-- Your objective --
A complete answer lists every line of the entries below where the string "each" appears.

Saved entries

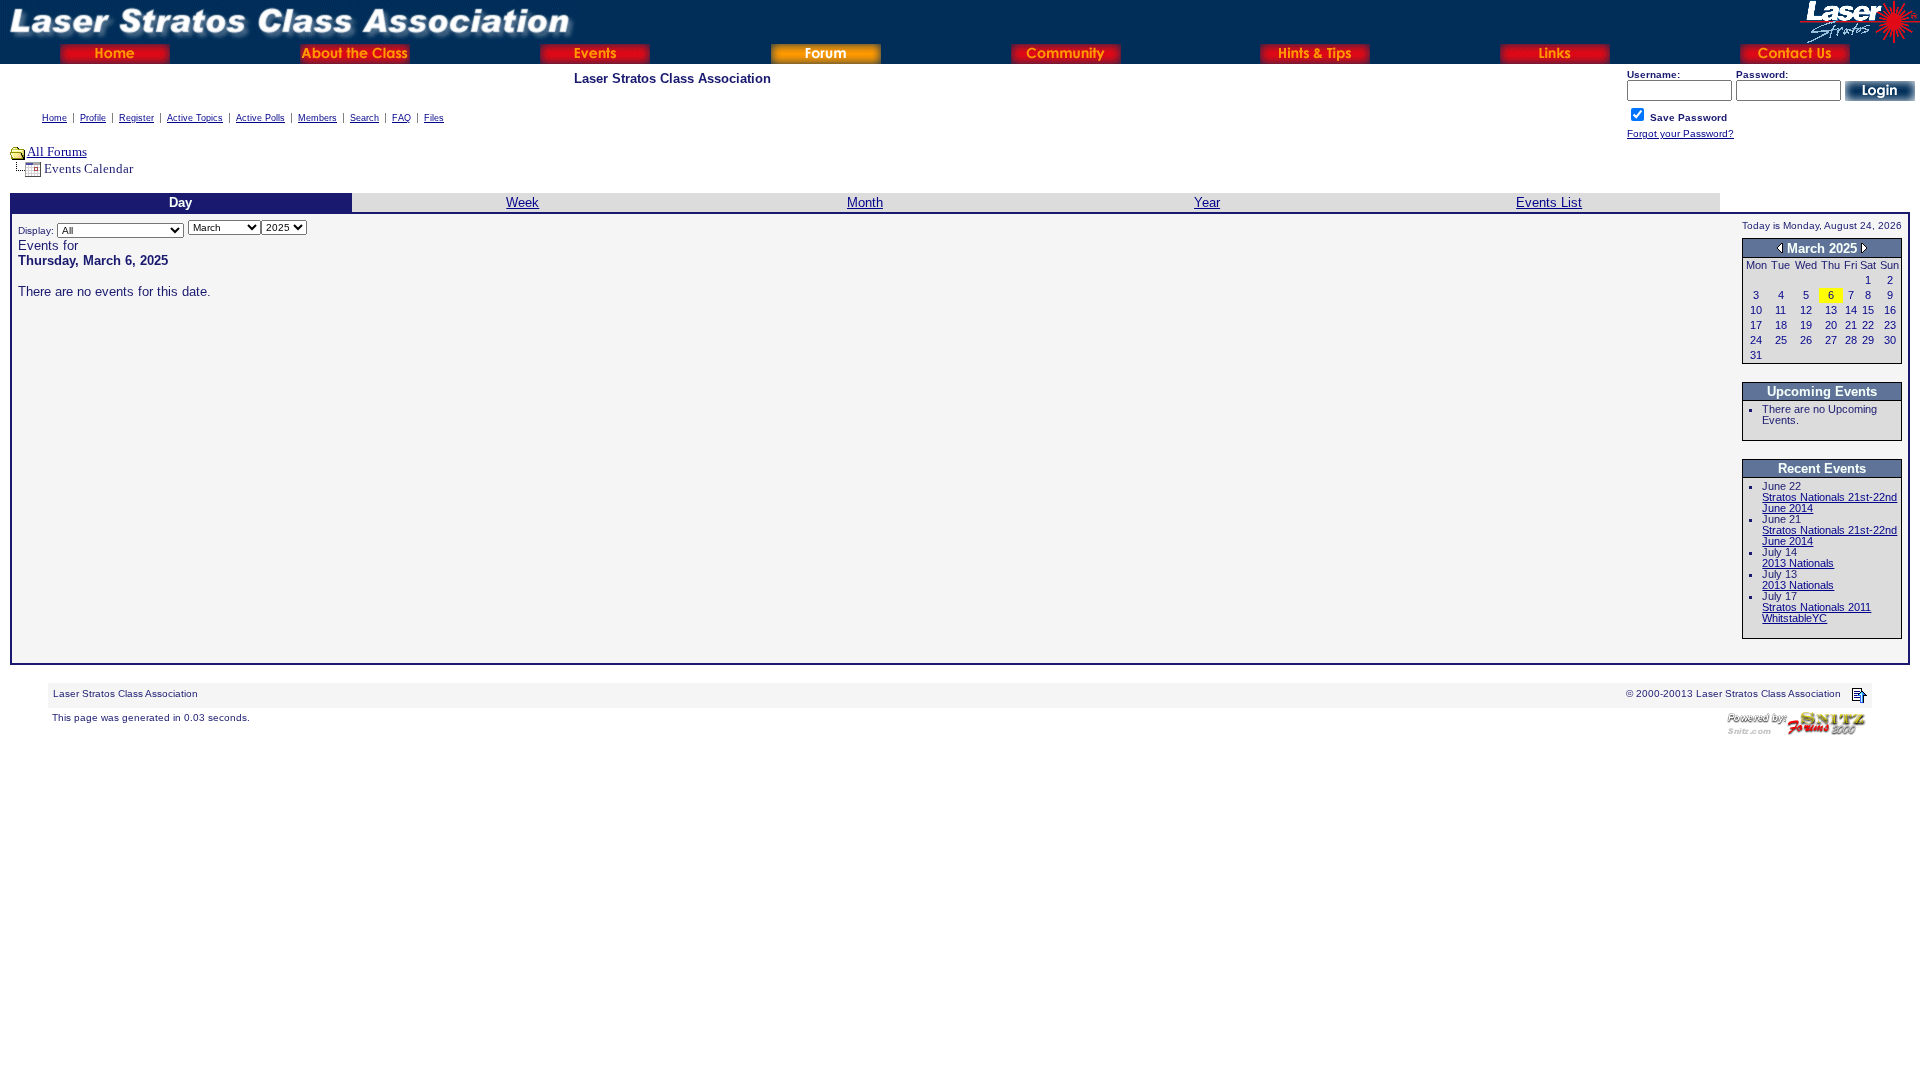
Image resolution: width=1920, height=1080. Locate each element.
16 (1890, 310)
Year (1207, 202)
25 (1781, 340)
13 (1831, 310)
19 (1806, 325)
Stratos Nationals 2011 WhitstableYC (1816, 612)
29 (1868, 340)
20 (1831, 325)
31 (1756, 355)
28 (1851, 340)
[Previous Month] (1780, 247)
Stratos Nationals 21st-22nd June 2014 (1829, 502)
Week (522, 202)
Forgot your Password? (1680, 133)
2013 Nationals (1798, 563)
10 (1756, 310)
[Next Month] (1864, 247)
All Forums (57, 151)
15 (1868, 310)
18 (1781, 325)
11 (1780, 310)
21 (1851, 325)
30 (1890, 340)
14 (1851, 310)
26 (1806, 340)
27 (1831, 340)
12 (1806, 310)
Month (865, 202)
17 (1756, 325)
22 (1868, 325)
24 (1756, 340)
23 (1890, 325)
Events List (1549, 202)
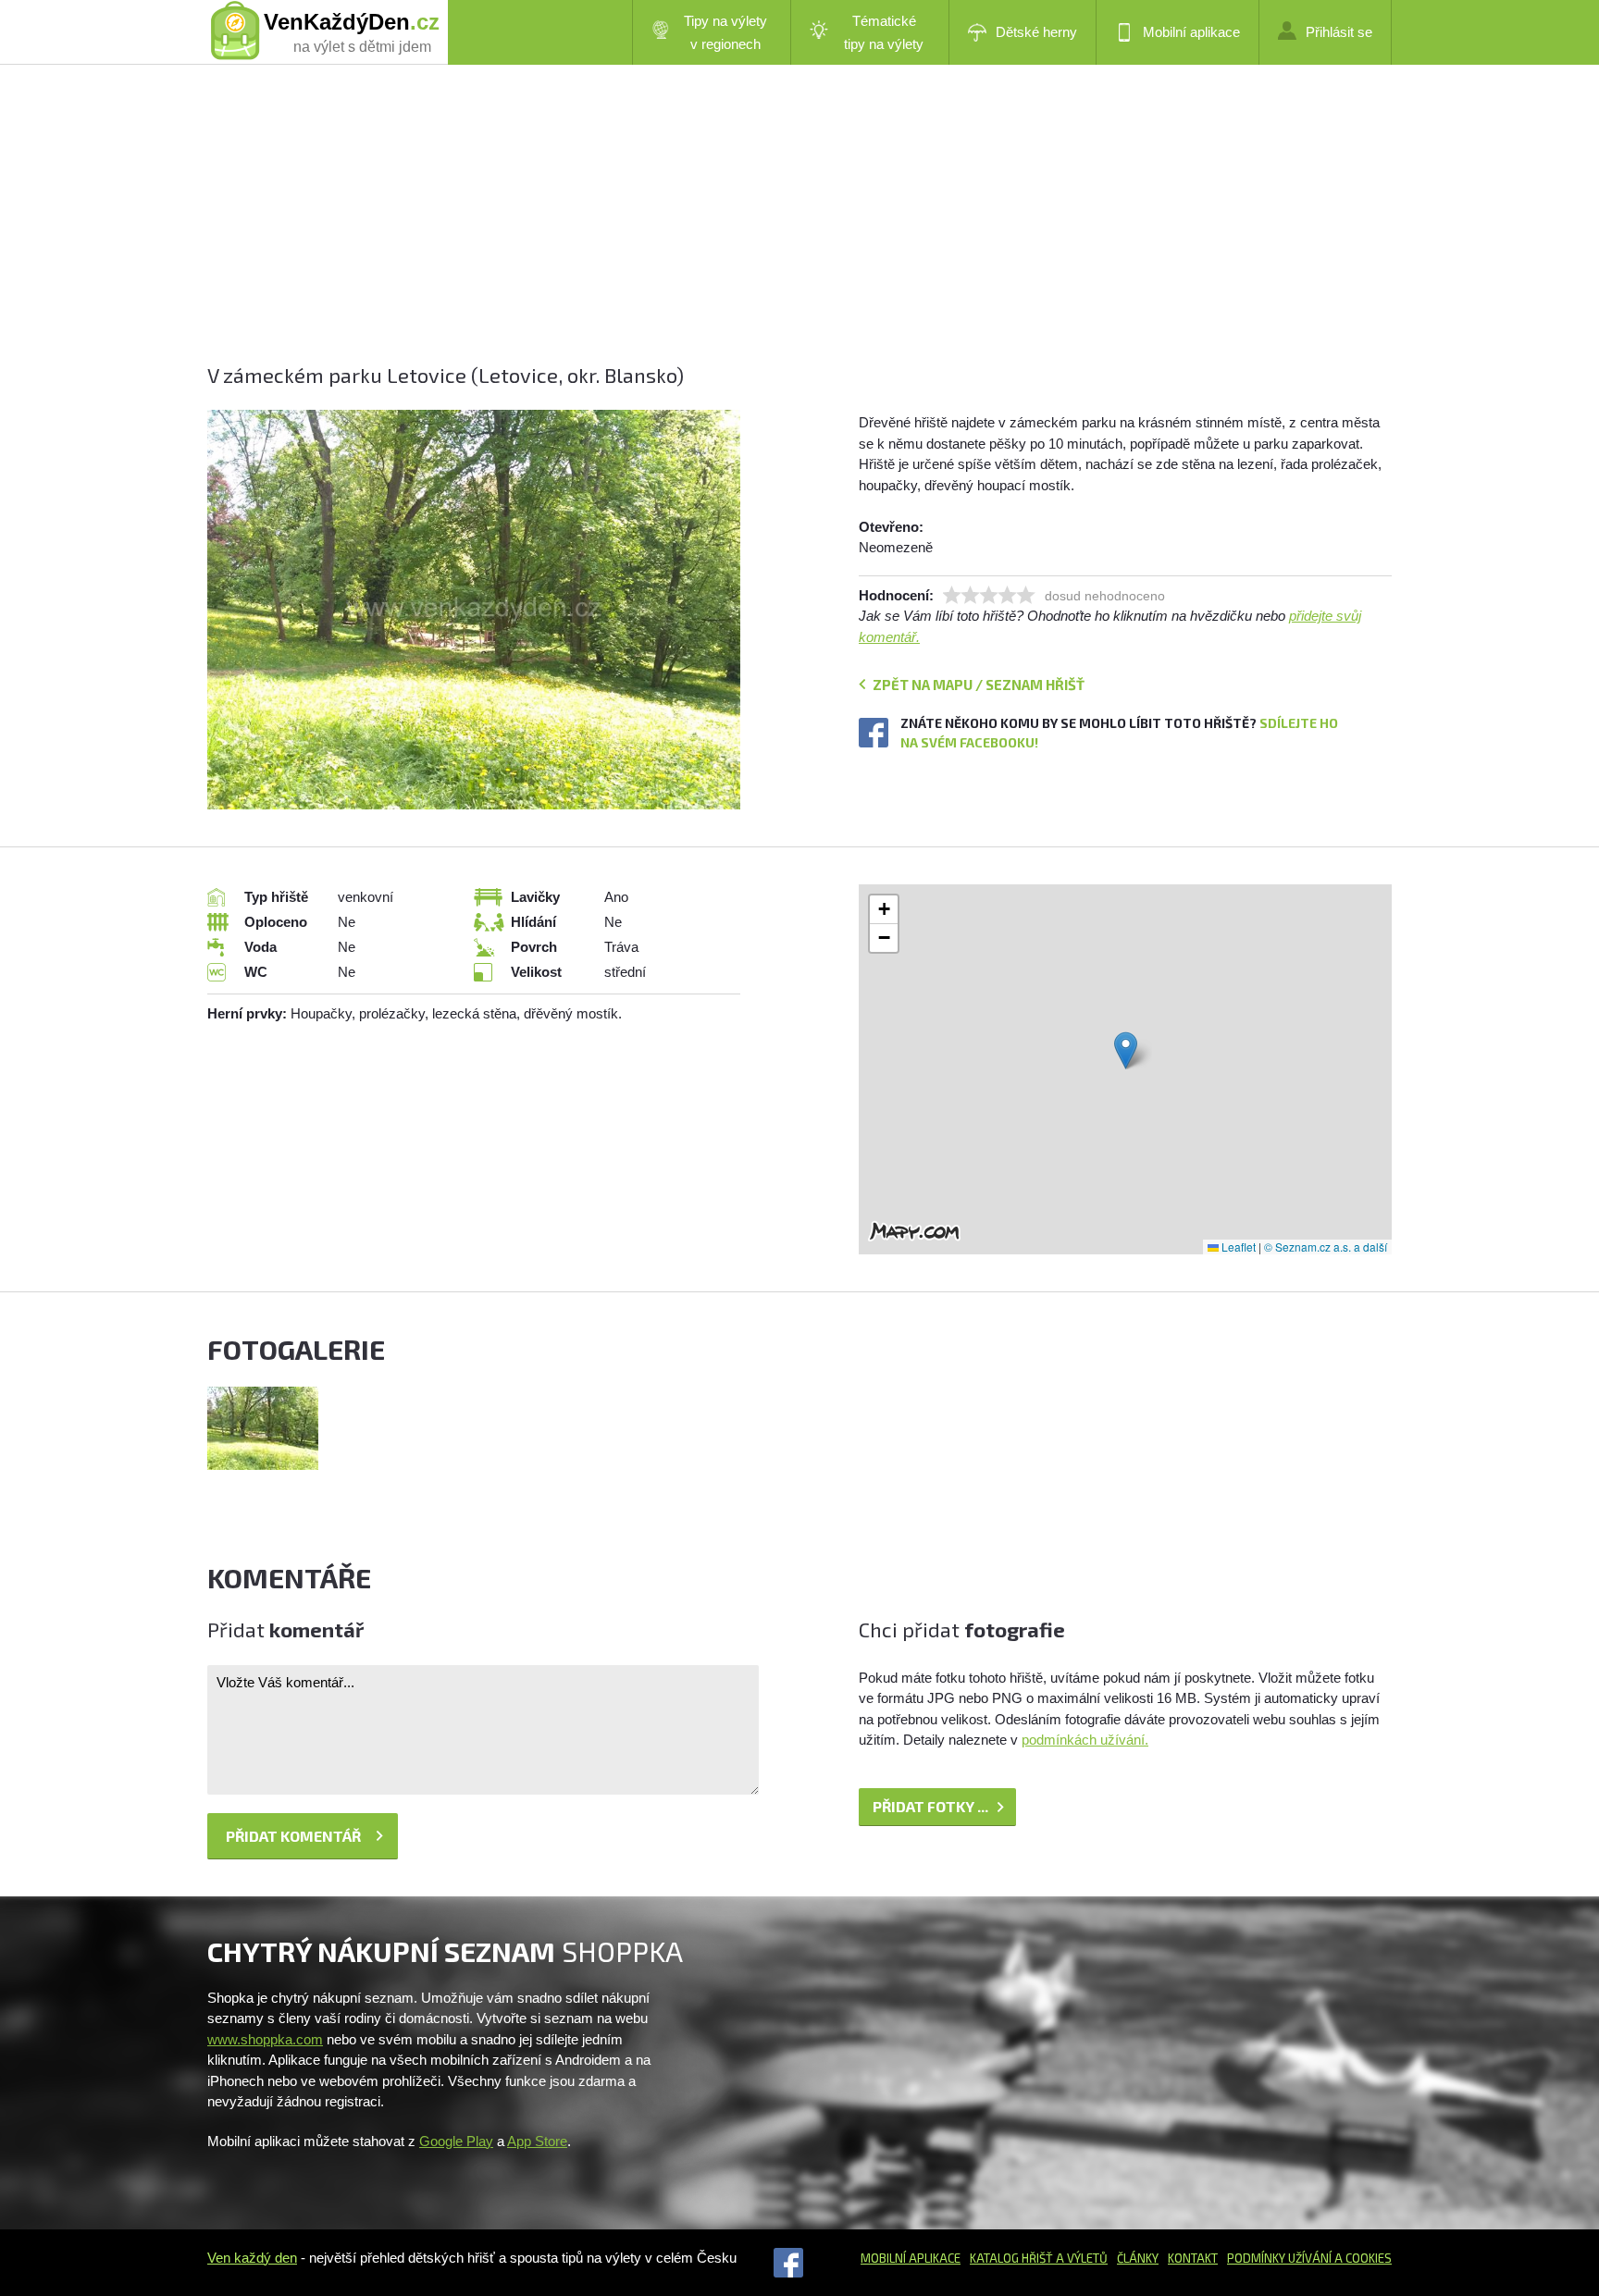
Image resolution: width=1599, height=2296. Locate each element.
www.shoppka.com (265, 2039)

-- Task solution --
Image resolution: width=1920, height=1080. Locate each element.
Image resolution: width=1599, height=2296. Locate each element.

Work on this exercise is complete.